■ TRECHO DO DOCUMENTO:
-----

Os
direitos de propriedade, tais como limitados pelas leis e protegidos pelo poder
judicial e pela polícia, são o resultado de um longo período de evolução. A
história de todo esse tempo é o registro dos violentos esforços feitos com o
objetivo de abolir a propriedade privada. Seguidamente, déspotas e movimentos
populares têm tentado restringir os direitos de propriedade privada ou
aboli-los inteiramente. Essas tentativas falharam, é verdade. Mas deixaram
traços nas ideias que influenciaram a forma legal e a definição de propriedade.
Os conceitos legais de propriedade não levam na devida conta a função social da
propriedade privada. Existem certas deficiências e incongruências que perturbam
o desenvolvimento dos fenômenos do mercado.
O
direito de propriedade, considerado de forma consistente, deveria, por um lado,
conferir ao proprietário o direito de usufruir todas as vantagens que o bem
possuído pode gerar, e deveria, por outro lado, onerá-lo com todos os
inconvenientes resultantes de seu emprego. Assim sendo, as consequências seriam
de exclusiva responsabilidade do proprietário, que, ao lidar com sua
propriedade, levaria em conta todos os resultados esperados de sua ação, tanto os
favoráveis como os desfavoráveis. Mas, se alguns dos benefícios de sua ação não
podem ser auferidos e alguns dos inconvenientes não lhe são debitados, o
proprietário, ao elaborar os seus planos, não se preocupará com todos os
feitos de sua ação. Não considerará os benefícios que não aumentam a sua
própria satisfação, nem os custos que não o oneram. Sua conduta se afastará da
linha que teria seguido se as leis refletissem melhor os objetivos econômicos
da propriedade privada. Realizará certos projetos só porque as leis o
desobrigam da responsabilidade de alguns dos custos incorridos. Ele deixará de realizar outros projetos
simplesmente porque as leis o impedem de colher todas as vantagens decorrentes
dos mesmos.

-----

■ INFORMAÇÕES REGISTRADAS:
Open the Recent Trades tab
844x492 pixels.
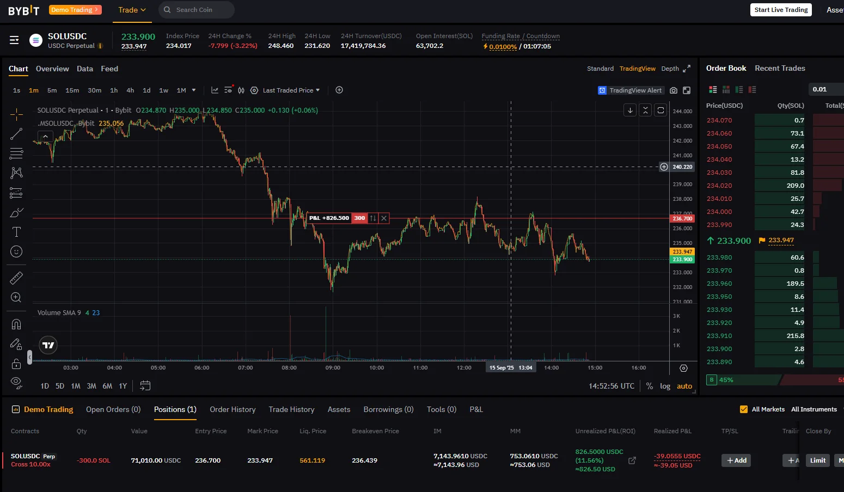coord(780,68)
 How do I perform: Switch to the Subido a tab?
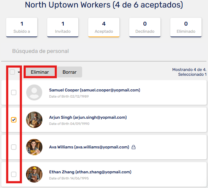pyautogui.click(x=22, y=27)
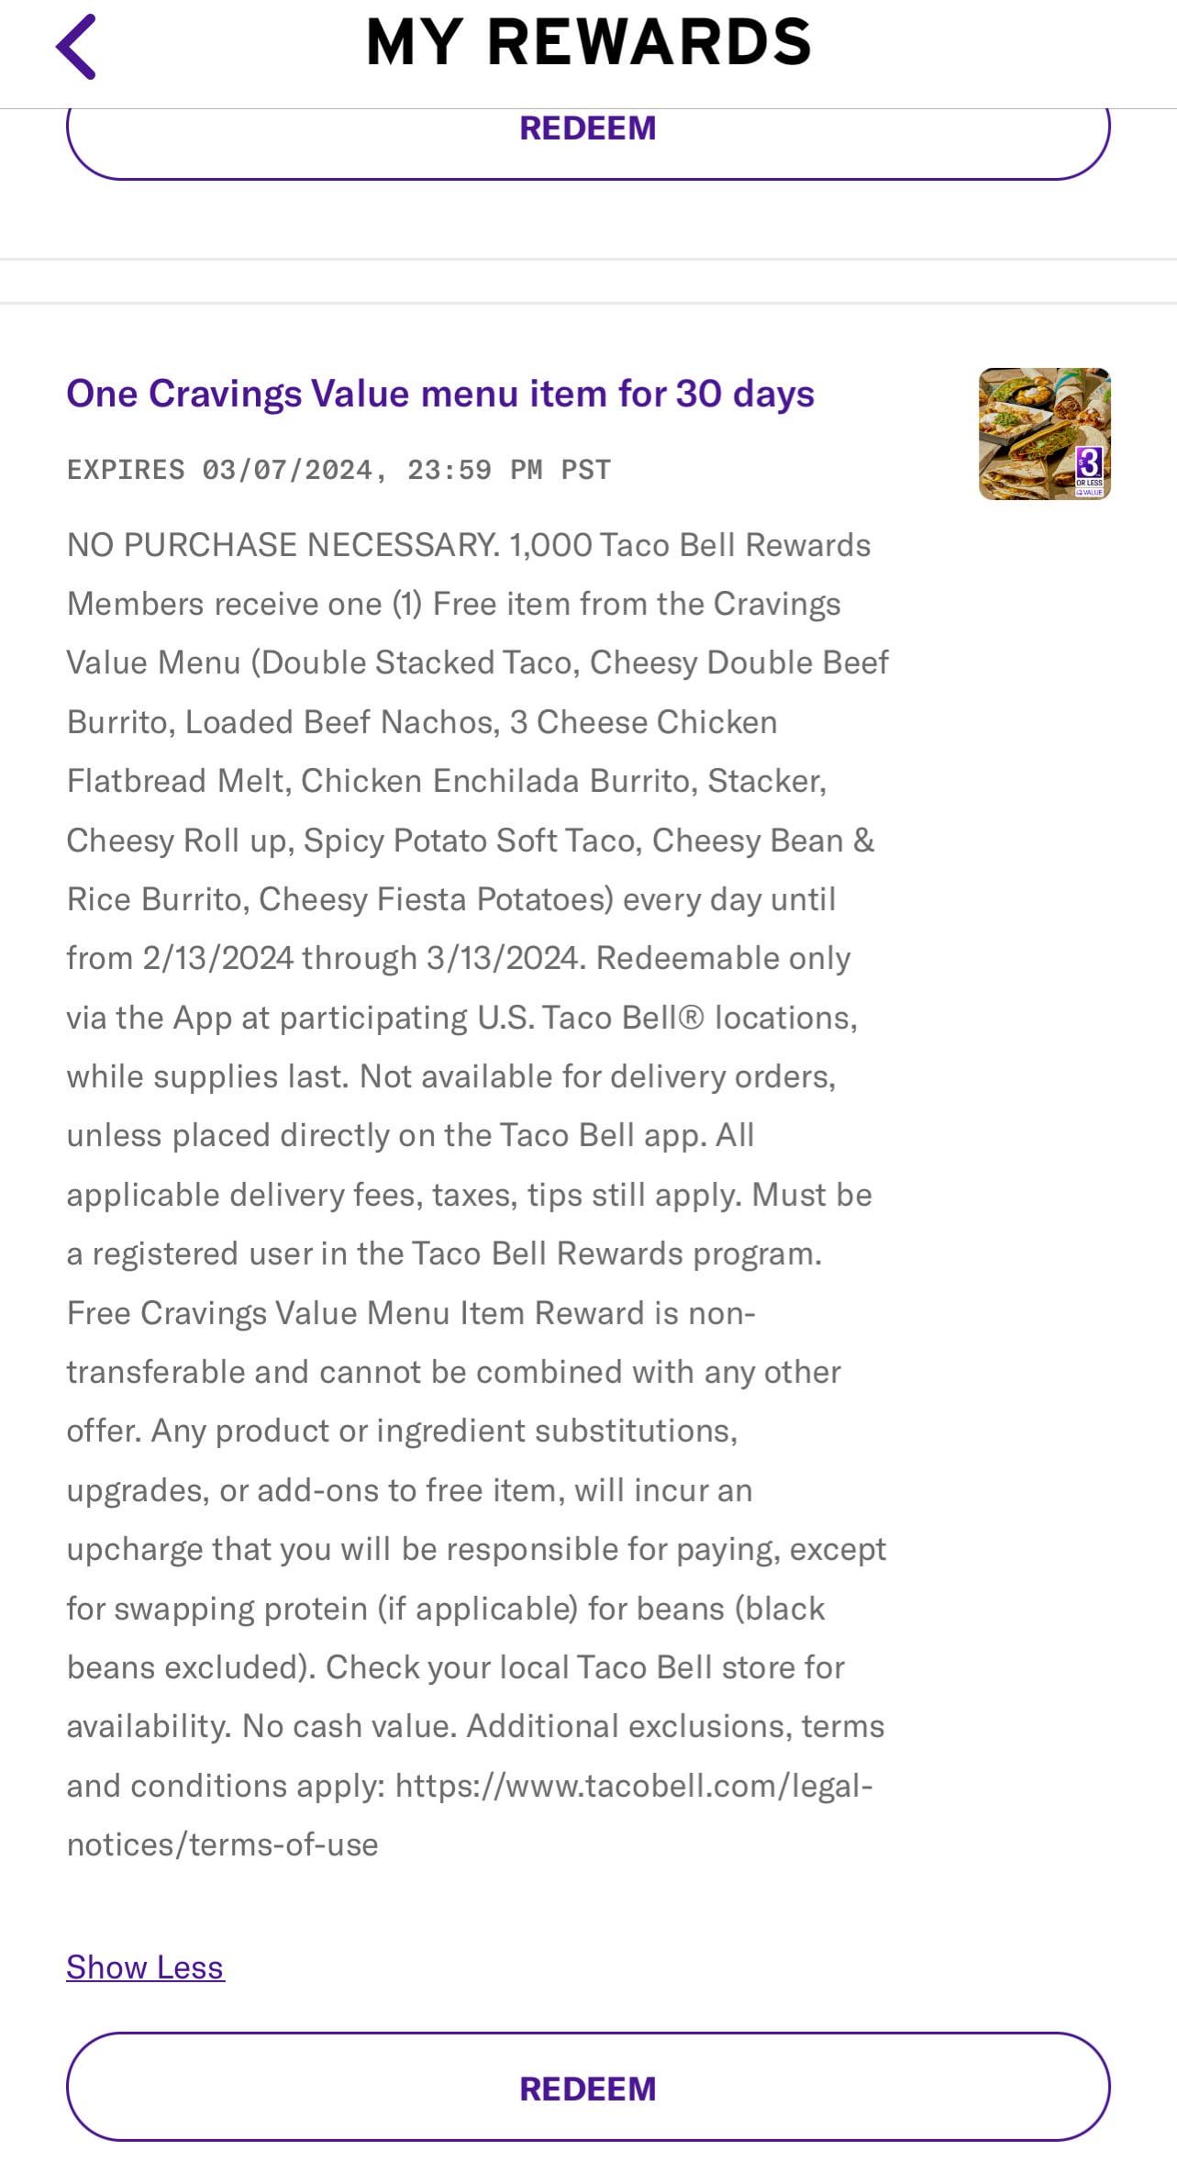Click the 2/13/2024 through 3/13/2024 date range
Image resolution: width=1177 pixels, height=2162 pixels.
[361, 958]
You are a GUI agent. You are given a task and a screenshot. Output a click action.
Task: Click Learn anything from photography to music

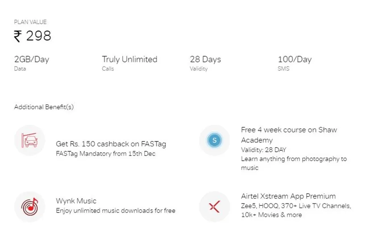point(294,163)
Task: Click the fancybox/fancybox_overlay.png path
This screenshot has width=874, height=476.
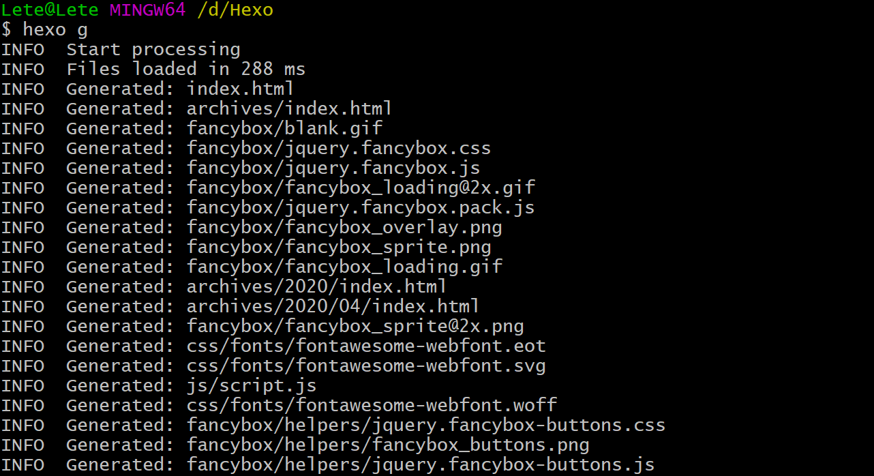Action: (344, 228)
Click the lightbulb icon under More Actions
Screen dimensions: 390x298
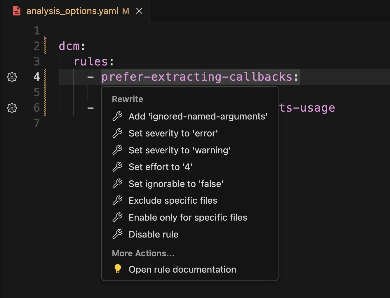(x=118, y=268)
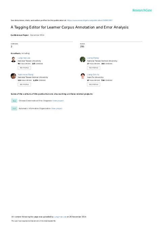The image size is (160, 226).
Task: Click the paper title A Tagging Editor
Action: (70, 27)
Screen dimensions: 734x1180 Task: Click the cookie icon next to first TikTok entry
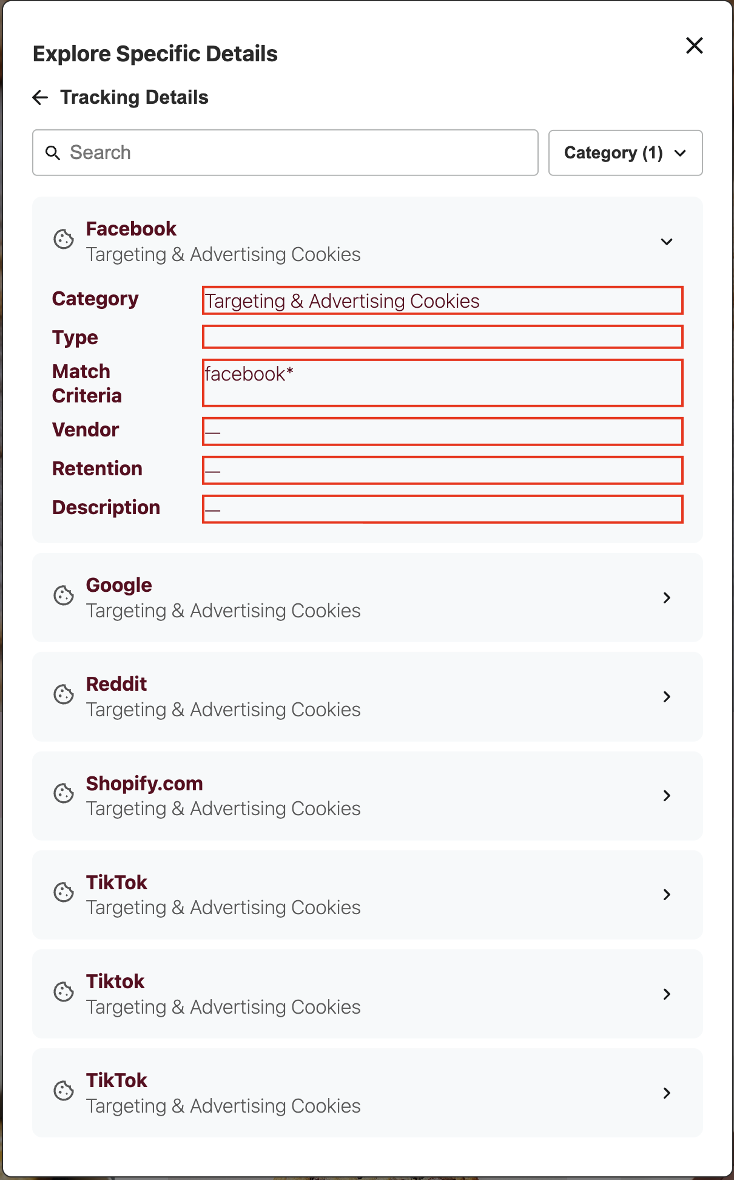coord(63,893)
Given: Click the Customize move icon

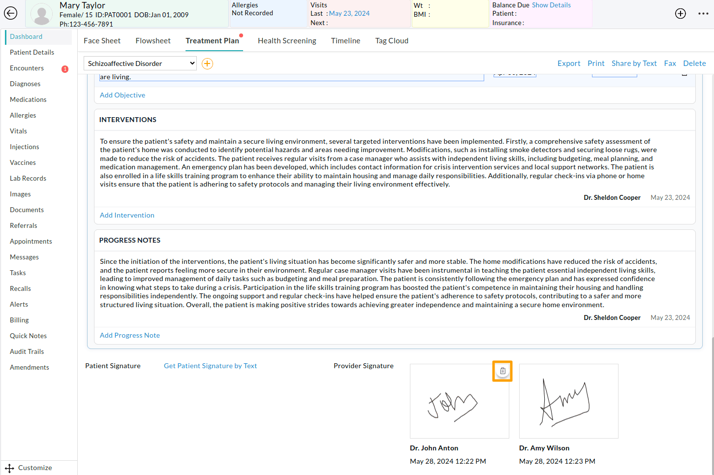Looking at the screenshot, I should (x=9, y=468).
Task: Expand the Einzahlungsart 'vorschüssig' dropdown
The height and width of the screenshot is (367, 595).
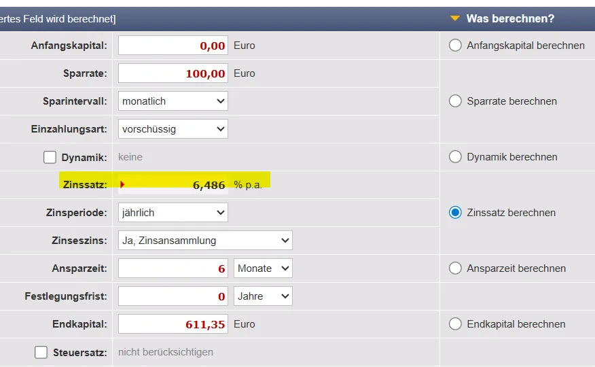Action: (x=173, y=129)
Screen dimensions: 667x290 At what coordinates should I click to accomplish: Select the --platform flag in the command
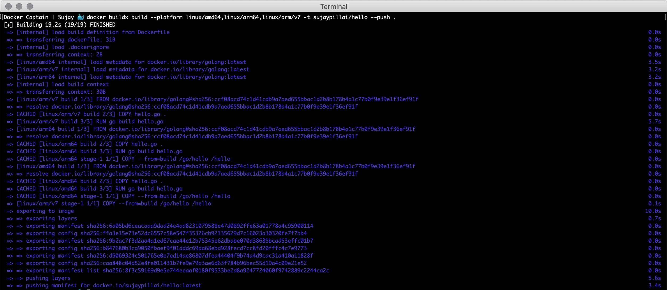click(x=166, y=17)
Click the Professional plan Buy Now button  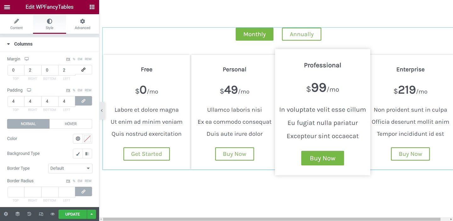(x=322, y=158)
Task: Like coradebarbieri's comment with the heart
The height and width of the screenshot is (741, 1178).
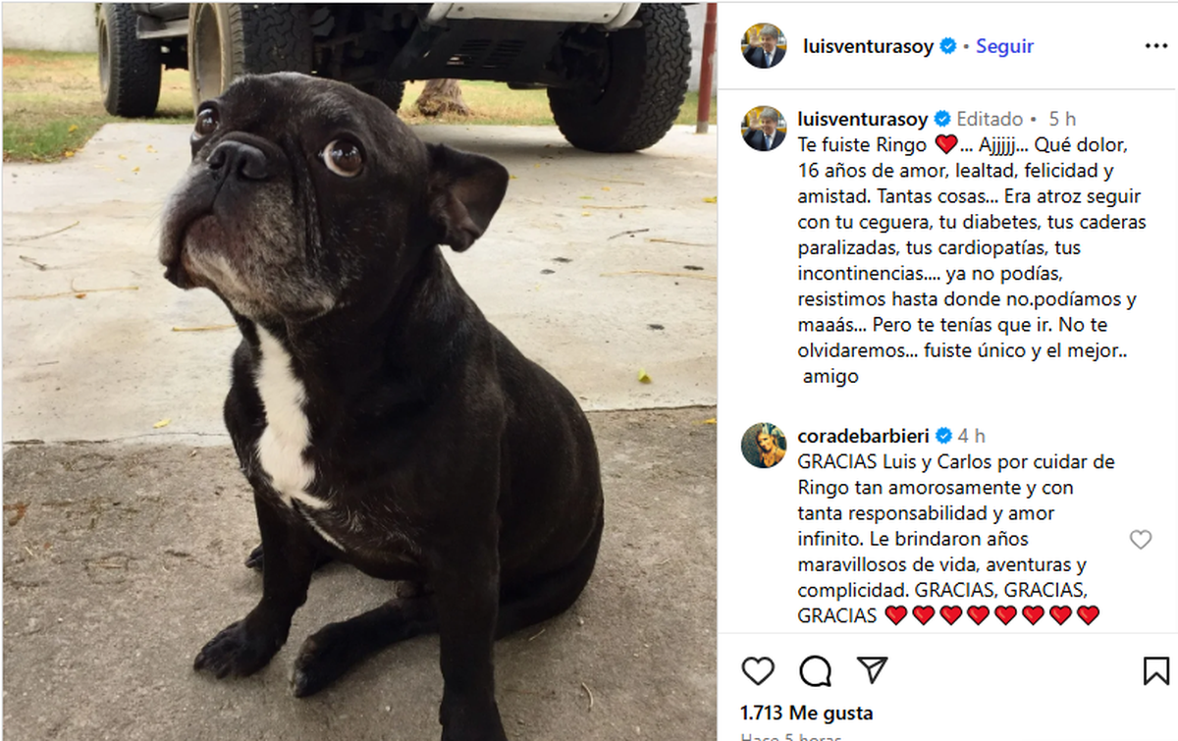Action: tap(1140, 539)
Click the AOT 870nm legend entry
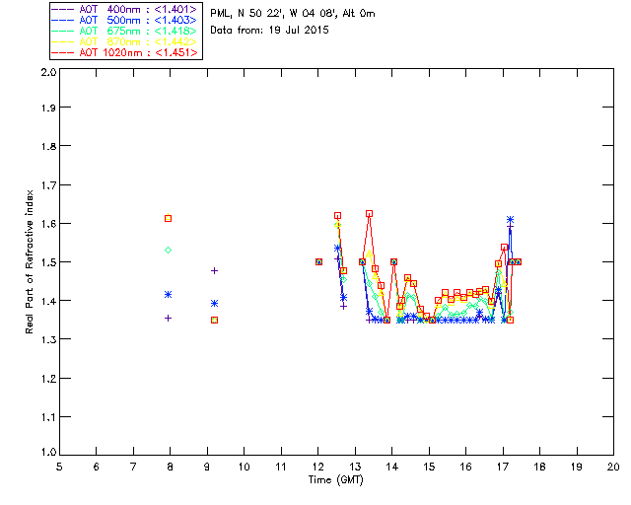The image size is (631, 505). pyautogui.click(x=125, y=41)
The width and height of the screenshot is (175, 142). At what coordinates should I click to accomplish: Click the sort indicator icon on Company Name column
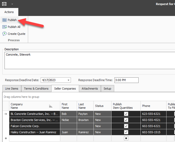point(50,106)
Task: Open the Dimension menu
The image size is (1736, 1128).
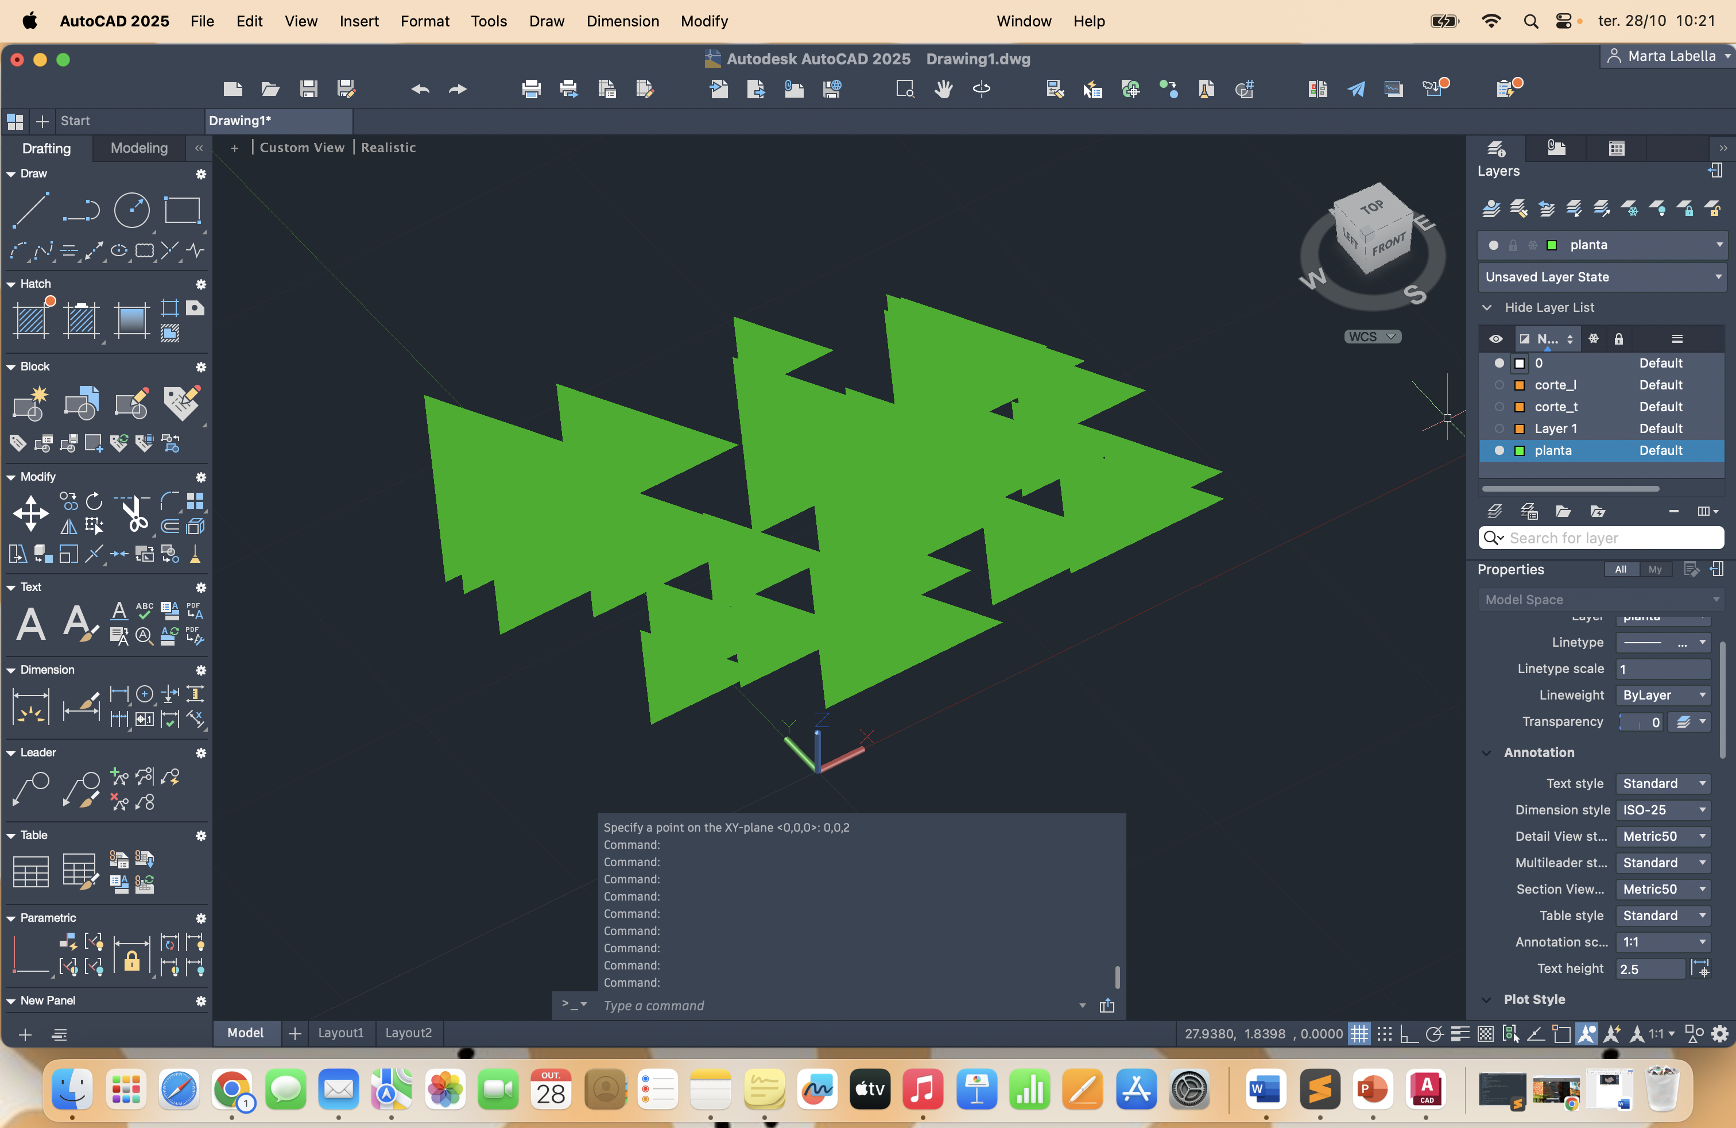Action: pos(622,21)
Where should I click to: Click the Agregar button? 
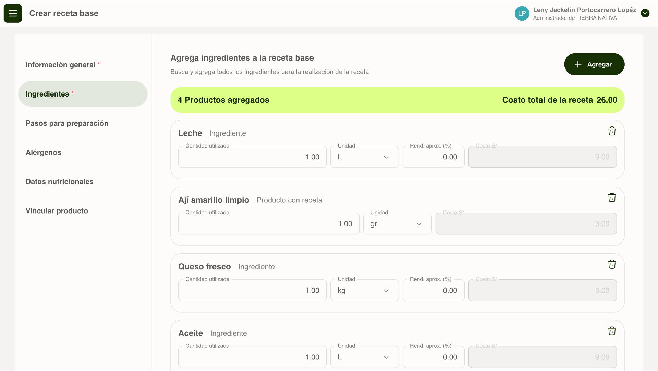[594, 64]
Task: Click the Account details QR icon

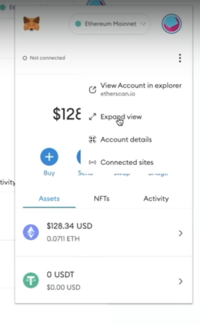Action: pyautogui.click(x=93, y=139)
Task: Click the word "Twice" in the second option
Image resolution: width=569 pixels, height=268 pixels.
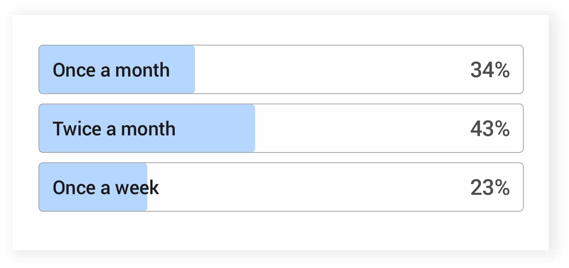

-----

■ COMPLETE O SEGUINTE:
1: Resuma em duas frases o texto sobre direitos de propriedade.
2: Diga se cada afirmação concorda com o texto sobre direitos de propriedade, respondendo sim ou não e citando as palavras do texto que decidem: (a) as tentativas de abolir a propriedade privada tiveram êxito; (b) um direito de propriedade consistente deveria onerar o proprietário com os inconvenientes do emprego do bem; (c) o proprietário leva em conta os custos que não o oneram.
3: Por favor, prolongue o texto sobre direitos de propriedade a partir do ponto em que ele termina.
Os registros não têm papel nenhum aqui.

■ RESPOSTAS POR TAREFA:
1: Os direitos de propriedade resultam de uma longa evolução marcada por tentativas de abolir a propriedade privada, que falharam, mas deixaram traços nas ideias que moldaram a definição legal de propriedade, cujos conceitos não levam na devida conta a função social da propriedade privada. Um direito de propriedade consistente daria ao proprietário todas as vantagens e todos os inconvenientes do bem; quando as leis o desobrigam de certos custos ou o impedem de colher certas vantagens, ele realiza ou deixa de realizar projetos por causa disso.

2:
(a) Não: "Essas tentativas falharam, é verdade."
(b) Sim: "e deveria, por outro lado, onerá-lo com todos os inconvenientes resultantes de seu emprego"
(c) Não: "Não considerará os benefícios que não aumentam a sua própria satisfação, nem os custos que não o oneram."

3:
As
leis relativas à responsabilidade e à indenização por danos causados eram e
ainda são deficientes sob muitos aspectos. De um modo geral, aceita-se como um
princípio o fato de que cada um é responsável pelos danos que suas ações
infringirem a outras pessoas. Mas esse princípio sempre teve suas brechas, suas
exceções legais. Em alguns casos, esse privilégio foi concedido
intencionalmente àqueles que se dedicavam a atividades que as autoridades
desejavam impulsionar. Quando, no passado, em muitos países, os proprietários
das fábricas e das estradas de ferro não foram responsabilizados pelos danos
que suas empresas infringiam à propriedade e à saúde de seus vizinhos,
clientes, empregados e outras pessoas (através de fumaça, fuligem, barulho,
poluição da água e acidentes causados por equipamento inadequado ou
defeituoso), a ideia subjacente era a de que não se deveria enfraquecer o
progresso da industrialização e o desenvolvimento dos meios de transporte.
As
mesmas doutrinas que inspiraram e ainda continuam inspirando muitos governos a
incentivarem investimentos em fábricas e estradas de ferro por meio de
subsídios, isenção de impostos, tarifas e crédito barato, contribuíram para o
surgimento de uma situação jurídica na qual a responsabilidade dessas empresas
foi prática ou formalmente aliviada. Mais
tarde, começou a prevalecer a tendência oposta, e a responsabilidade dos
industriais e das estradas de ferro passou a ser tratada com maior severidade
do que a dos demais cidadãos e firmas. Também,
nesses casos, os objetivos são políticos. Os legisladores desejavam proteger os pobres,
os assalariados, os camponeses, contra os ricos capitalistas e empresários.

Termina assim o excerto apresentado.